■ Assignment
Using the data below, gather each line that includes the word "computer".

■ Source material

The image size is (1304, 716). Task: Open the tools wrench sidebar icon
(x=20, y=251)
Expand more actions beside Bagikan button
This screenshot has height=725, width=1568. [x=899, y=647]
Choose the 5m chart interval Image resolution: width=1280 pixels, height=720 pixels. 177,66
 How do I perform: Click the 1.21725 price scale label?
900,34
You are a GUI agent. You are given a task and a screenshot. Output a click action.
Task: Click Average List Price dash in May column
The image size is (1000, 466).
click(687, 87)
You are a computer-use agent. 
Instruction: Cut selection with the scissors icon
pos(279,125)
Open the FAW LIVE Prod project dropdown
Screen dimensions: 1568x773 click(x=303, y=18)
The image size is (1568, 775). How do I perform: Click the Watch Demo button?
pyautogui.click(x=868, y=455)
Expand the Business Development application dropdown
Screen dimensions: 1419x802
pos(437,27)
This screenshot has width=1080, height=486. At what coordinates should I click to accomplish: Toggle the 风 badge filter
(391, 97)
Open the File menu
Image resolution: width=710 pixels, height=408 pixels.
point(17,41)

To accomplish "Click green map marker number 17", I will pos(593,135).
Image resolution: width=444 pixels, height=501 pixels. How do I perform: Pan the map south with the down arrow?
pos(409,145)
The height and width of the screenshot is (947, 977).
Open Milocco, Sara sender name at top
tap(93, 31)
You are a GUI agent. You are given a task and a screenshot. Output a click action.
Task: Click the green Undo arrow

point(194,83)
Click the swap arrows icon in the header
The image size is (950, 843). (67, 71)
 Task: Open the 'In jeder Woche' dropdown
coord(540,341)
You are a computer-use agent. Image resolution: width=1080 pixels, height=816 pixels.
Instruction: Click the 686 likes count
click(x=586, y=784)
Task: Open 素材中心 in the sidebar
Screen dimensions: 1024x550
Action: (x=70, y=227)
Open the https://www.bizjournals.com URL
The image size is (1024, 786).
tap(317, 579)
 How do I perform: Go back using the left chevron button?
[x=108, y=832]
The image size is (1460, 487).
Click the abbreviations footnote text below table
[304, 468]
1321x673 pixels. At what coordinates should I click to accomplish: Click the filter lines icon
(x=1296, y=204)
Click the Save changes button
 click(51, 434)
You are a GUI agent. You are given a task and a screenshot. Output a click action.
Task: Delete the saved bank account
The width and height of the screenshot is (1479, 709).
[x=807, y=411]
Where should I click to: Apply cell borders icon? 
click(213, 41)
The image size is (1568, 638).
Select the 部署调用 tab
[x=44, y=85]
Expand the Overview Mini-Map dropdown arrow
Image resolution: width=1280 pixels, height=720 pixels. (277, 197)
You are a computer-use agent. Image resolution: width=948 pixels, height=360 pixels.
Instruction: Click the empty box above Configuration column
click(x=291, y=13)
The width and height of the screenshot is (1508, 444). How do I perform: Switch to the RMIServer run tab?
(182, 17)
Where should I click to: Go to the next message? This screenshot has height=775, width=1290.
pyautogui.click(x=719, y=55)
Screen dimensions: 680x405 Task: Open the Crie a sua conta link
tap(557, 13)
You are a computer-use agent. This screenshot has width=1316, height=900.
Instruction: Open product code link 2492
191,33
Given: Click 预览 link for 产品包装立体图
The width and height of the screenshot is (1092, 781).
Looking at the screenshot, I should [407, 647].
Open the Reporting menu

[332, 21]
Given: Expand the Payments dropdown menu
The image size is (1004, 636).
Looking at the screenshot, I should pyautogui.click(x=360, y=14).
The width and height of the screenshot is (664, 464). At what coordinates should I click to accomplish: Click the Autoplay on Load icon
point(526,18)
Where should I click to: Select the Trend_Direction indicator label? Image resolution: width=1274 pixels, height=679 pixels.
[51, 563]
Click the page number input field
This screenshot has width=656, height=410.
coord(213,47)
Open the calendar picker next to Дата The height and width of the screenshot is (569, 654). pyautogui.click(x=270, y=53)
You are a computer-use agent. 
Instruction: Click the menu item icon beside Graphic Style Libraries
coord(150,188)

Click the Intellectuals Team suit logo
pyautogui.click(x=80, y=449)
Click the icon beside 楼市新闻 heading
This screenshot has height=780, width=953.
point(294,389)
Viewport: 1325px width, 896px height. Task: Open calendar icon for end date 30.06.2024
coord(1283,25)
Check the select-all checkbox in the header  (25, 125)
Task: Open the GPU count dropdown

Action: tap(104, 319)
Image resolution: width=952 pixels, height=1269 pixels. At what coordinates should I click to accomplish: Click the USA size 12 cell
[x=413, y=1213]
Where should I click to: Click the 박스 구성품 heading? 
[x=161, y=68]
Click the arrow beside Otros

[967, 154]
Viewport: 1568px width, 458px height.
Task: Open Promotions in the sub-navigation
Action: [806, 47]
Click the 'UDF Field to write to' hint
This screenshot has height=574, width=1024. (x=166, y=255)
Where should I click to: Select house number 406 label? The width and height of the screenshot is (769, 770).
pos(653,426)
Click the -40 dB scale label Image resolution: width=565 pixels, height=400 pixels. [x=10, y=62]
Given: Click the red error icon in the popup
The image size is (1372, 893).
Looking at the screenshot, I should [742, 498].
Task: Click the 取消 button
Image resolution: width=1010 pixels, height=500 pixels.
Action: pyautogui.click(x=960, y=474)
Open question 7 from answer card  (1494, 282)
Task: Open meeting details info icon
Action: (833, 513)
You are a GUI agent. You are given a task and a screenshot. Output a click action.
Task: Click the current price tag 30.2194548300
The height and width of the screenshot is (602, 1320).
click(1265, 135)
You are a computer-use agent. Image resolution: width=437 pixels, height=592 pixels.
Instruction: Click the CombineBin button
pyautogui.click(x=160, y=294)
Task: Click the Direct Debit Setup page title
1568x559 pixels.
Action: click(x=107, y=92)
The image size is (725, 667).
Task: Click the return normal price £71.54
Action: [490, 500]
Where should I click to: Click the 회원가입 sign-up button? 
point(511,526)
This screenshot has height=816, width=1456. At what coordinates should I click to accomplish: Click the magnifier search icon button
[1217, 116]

■ Output for this exercise
You are a computer-use agent. 
You are a computer-use agent. Image resolution: width=1080 pixels, height=816 pixels.
You are a computer-use agent. Image resolution: width=948 pixels, height=360 pixels.
You are a computer-use agent. This screenshot has width=1316, height=900.
You are a computer-use agent. 
You are a computer-use agent. Image resolution: width=437 pixels, height=592 pixels.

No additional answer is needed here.